|Budget Amount *help
¥1,800,000 (Direct Cost : ¥1,800,000)
Fiscal Year 1994 : ¥500,000 (Direct Cost : ¥500,000)
Fiscal Year 1993 : ¥1,300,000 (Direct Cost : ¥1,300,000)
We have previously reported that a monoclonal antibody (mAb), N-59, prepared against streptokinase (SKase) from a group A,M type 12 streptococcal isolate (strain A374) from a patient with poststreptococcal glomerulonephritis (PSGN) recognized an epitope also present in SKase from a group C Streptococcus (strain H46A) which is not a PSGN isolate.However, another mAb, RU-1, prepared against SKase (nephritis strain-assiciated SKase, NSA-SKase) from strain A374 reacted only with the homologous SKase and not with common-SKase (C-SKase) from strain H46A.In addition, the complete amino acid sequence of the NSA-SKase of strain A374 was determined, and the epitope domain specific for RU-1 mAb reacted only with the NSA-SKase was localized to residues 164-236.

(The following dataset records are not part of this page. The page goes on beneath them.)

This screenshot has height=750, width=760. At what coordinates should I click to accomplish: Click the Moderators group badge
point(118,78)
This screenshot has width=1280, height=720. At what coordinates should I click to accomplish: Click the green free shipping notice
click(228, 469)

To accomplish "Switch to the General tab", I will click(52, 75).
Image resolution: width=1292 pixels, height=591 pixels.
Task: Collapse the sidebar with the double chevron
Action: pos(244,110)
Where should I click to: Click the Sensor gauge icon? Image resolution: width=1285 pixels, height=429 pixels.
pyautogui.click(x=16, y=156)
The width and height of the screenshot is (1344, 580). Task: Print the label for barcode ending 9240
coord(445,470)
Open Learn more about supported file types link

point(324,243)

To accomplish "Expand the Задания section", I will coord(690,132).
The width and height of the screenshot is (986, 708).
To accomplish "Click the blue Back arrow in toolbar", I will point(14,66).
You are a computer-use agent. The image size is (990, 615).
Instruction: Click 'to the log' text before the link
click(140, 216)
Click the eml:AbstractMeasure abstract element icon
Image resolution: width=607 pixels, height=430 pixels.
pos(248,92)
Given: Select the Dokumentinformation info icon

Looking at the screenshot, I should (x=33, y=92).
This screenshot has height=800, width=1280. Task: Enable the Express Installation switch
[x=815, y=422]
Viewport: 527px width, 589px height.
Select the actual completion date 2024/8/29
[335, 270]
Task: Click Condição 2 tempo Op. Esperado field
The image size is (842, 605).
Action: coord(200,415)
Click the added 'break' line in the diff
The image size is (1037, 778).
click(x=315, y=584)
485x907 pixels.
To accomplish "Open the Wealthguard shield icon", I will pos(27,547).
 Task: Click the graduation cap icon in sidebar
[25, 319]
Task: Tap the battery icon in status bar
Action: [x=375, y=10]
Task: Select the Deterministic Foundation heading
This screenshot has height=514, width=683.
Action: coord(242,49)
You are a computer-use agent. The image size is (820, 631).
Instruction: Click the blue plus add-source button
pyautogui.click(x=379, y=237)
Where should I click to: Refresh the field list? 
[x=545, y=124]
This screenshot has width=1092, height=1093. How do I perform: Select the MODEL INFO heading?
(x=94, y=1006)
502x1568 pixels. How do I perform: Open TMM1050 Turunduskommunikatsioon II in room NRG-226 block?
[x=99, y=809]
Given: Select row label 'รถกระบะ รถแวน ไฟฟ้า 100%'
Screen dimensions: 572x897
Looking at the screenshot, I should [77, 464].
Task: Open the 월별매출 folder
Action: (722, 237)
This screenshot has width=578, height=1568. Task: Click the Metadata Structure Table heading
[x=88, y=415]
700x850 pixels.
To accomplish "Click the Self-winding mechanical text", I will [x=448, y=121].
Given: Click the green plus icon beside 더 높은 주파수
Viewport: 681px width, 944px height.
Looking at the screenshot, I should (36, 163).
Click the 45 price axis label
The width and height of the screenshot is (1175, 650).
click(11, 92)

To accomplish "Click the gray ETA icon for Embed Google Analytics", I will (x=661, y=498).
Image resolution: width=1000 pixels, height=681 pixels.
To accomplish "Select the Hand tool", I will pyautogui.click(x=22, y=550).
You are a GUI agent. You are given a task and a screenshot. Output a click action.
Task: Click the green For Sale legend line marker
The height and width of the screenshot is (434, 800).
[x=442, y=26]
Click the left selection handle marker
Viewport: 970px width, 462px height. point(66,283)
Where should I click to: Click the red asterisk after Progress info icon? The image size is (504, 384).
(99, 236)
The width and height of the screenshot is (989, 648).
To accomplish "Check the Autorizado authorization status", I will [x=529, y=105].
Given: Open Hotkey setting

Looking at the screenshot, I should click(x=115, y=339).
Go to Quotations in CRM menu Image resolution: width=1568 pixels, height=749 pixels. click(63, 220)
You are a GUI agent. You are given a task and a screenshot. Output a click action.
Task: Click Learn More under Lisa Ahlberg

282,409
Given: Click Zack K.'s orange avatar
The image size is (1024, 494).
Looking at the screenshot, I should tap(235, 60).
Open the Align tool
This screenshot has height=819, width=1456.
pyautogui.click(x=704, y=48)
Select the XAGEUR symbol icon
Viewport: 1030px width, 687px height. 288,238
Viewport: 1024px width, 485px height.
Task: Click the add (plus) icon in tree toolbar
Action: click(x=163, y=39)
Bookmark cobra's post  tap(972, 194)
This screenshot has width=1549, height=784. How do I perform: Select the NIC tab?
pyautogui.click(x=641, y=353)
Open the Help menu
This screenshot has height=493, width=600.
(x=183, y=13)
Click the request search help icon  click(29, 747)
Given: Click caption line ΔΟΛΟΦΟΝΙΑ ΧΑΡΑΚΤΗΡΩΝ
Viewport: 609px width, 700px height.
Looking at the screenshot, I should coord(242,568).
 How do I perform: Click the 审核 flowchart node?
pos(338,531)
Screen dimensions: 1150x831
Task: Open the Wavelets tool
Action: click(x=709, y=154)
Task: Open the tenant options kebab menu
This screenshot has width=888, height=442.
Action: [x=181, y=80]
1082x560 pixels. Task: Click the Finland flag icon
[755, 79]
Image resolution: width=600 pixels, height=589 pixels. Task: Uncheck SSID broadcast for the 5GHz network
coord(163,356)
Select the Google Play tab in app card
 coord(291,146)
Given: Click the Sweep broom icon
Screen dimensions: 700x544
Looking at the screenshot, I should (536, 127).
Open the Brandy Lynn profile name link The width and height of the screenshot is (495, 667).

Both pin technology and ELISA test were used to the determination of epitope domain involved in the internal region of NSA-SKase molecule reacted with RU-1 mAb. As the results, RU-1 mAb reacted with residues 177-185 (PSLKERYHL), and the minimum epitope domain, which reacts with RU-1 mAb, was residues 177-180 (PSLK).
The other side, N-59 mAb reacted with almost all of SKase (C-SKase). The epitope domain of C-SKase reacted with N-59 mAb was analyzed. As the results, N-59 mAb recognized residues 324-332 (RDLYDPRDK) in C-SKase molecule, and the minimum epitope domain was residues 324-331 (RDLYDPRD).